I remember having to sit on long gas lines on odd or even days.
Security forces in Iraq shot dead four people protesting against a recent hike in fuel prices on Sunday, police said, after rioters set cars and petrol stations on fire near the northern oil city of Kirkuk.
Iraq, which has the world's third biggest oil reserves, is grappling with its latest fuel crisis and price rises imposed by a deal with the International Monetary Fund; longer than usual queues have built up at petrol stations and many who voted in last month's peaceful election talk of disillusion.
In Baghdad, eight bombs exploded across the capital on New Year's morning, causing minor damage and only a handful of injuries; U.S. commanders have been congratulating themselves of late on disrupting deadlier suicide car bomb attacks. In Rahinawa, near Kirkuk, security forces opened fire on young men as they marched down a main street protesting a lack of basic amenities and the doubling and tripling of prices for vehicle fuel and household gas 13 days ago, police said.

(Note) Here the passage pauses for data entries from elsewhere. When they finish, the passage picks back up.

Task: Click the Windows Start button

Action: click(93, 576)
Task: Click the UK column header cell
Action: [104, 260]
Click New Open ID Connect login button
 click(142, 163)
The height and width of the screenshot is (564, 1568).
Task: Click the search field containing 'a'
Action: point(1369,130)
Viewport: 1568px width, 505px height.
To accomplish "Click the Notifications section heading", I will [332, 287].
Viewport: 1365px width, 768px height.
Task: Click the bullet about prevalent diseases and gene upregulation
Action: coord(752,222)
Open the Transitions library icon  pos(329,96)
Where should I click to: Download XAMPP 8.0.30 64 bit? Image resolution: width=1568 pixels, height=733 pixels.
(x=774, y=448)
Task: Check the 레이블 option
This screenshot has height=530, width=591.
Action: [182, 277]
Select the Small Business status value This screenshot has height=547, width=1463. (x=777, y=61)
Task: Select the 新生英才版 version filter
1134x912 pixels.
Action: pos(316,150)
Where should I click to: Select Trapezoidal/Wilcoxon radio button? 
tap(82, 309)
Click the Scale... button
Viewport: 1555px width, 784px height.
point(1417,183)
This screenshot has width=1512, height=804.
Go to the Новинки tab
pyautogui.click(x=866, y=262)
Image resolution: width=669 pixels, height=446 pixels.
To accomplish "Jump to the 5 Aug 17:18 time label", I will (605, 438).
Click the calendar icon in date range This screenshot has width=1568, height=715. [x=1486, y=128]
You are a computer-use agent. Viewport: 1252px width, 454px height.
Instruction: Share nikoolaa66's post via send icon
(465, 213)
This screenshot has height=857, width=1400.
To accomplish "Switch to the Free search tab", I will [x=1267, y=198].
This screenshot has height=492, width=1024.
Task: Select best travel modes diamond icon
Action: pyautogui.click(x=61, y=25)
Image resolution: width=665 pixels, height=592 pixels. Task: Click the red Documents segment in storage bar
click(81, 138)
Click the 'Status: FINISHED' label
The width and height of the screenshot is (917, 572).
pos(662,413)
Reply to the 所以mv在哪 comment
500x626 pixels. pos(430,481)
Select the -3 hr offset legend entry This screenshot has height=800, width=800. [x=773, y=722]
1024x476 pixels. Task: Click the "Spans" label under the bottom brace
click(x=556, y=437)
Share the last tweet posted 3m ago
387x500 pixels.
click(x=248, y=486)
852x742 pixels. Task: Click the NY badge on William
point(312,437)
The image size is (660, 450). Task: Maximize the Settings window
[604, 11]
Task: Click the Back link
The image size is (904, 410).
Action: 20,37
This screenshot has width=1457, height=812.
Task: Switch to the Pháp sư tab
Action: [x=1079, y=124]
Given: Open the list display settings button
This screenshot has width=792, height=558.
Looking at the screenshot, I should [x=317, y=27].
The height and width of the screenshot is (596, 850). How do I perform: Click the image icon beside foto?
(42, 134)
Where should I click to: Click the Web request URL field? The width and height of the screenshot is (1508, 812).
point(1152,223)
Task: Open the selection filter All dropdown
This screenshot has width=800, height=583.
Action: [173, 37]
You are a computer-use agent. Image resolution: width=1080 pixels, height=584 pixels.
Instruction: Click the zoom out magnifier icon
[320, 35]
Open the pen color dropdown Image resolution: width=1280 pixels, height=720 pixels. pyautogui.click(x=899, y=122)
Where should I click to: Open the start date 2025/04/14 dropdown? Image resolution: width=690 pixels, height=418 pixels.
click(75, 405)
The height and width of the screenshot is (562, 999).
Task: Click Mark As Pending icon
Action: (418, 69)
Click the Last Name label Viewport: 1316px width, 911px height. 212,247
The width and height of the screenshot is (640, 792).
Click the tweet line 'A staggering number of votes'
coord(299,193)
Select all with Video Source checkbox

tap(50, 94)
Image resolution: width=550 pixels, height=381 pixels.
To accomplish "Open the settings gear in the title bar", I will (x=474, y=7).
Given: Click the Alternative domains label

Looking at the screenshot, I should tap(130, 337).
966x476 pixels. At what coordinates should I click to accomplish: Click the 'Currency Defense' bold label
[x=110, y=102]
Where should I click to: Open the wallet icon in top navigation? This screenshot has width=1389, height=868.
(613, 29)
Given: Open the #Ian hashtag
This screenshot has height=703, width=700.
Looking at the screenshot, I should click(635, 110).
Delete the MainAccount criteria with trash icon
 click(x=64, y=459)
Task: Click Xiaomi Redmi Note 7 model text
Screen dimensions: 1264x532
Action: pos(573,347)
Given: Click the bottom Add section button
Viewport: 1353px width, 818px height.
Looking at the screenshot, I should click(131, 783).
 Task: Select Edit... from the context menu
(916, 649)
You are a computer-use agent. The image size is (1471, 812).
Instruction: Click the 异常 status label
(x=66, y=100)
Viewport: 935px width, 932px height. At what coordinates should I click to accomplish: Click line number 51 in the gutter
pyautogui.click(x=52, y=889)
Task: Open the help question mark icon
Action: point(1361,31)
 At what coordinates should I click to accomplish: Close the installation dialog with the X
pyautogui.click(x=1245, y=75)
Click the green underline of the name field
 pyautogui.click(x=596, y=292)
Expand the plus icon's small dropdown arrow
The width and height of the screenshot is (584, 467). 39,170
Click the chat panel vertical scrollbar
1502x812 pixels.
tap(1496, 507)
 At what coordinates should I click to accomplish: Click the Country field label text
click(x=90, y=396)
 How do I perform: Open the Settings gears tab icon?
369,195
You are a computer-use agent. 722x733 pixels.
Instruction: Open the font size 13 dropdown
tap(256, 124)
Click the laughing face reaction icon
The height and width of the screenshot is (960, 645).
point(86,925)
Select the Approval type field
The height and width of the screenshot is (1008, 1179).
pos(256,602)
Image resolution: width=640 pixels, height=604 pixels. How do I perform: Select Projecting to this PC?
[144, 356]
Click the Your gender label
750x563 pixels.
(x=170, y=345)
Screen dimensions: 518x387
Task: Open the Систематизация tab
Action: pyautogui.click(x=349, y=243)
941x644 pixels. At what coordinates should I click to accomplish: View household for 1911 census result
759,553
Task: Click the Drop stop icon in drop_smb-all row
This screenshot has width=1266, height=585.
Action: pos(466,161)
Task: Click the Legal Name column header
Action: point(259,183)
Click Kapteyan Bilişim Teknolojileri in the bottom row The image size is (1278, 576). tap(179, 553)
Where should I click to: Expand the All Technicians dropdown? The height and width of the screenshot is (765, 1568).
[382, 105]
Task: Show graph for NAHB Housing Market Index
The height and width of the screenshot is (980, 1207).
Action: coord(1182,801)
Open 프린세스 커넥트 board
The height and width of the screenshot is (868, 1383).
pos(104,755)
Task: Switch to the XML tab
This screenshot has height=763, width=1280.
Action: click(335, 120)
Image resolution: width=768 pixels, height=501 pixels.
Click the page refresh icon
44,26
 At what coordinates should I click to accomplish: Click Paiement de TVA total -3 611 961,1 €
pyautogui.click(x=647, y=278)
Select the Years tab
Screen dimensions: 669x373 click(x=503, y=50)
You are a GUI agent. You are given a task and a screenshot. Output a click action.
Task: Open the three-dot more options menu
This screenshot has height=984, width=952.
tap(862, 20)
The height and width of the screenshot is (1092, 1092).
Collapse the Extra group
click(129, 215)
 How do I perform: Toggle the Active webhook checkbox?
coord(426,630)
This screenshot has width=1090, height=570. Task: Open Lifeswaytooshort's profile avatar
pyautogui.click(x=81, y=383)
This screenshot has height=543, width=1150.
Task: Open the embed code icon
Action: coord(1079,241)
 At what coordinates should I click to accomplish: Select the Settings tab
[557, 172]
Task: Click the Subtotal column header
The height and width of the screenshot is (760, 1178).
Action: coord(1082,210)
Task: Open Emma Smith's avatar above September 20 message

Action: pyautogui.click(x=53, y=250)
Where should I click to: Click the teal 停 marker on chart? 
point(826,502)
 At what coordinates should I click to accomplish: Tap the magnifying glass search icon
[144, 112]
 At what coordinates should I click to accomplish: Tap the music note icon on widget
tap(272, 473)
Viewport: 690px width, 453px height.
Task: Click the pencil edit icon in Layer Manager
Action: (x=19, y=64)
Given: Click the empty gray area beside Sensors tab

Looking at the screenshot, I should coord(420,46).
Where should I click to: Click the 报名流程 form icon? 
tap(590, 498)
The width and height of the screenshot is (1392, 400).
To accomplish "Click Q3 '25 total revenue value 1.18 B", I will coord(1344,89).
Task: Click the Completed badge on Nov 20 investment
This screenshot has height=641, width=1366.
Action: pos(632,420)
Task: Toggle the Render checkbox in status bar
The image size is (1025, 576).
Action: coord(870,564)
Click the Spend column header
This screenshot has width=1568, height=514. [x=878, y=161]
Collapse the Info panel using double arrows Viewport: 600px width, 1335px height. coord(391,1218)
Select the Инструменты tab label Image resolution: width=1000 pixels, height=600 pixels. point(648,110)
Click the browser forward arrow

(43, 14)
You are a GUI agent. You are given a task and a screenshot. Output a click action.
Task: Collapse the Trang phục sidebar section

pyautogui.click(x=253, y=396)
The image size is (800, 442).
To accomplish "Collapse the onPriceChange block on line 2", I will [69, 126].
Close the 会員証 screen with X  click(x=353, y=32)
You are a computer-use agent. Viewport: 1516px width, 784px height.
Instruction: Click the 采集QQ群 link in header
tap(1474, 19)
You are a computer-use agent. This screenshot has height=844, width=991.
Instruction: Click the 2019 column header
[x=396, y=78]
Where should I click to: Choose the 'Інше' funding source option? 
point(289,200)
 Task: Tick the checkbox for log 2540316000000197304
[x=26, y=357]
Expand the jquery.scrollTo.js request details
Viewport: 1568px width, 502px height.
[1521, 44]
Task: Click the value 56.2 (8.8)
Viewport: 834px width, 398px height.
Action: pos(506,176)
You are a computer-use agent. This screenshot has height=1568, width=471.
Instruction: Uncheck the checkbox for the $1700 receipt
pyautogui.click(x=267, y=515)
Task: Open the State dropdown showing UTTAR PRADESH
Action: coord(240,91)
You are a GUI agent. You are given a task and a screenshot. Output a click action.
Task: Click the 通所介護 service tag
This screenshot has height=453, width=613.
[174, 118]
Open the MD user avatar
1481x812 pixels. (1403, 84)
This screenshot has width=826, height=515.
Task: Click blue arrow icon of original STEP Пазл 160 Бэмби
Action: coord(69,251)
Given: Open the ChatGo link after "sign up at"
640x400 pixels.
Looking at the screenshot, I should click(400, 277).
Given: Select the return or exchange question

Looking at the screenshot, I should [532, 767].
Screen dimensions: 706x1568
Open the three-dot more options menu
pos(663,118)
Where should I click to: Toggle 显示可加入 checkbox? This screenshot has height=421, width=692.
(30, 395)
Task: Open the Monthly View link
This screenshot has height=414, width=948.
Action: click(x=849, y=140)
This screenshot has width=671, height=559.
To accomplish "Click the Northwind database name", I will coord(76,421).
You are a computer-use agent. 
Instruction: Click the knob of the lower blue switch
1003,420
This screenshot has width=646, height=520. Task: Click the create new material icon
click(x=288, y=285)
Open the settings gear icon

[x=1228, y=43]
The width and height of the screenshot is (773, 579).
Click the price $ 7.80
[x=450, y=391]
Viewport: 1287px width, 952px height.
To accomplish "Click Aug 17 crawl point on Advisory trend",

At least four protesters were killed and two wounded, police Captain Salaam Zangana said. A curfew was imposed. Police said it was unclear whether U.S. or Iraqi forces fired. A spokesman for U.S. forces said U.S. troops wounded only one person in a car at a checkpoint and said there were no other gunshot casualties in the hospital. The protesters set fire to an office building belonging to Iraq's North Oil Company, a police colonel said. Four cars and two petrol stations were also set ablaze.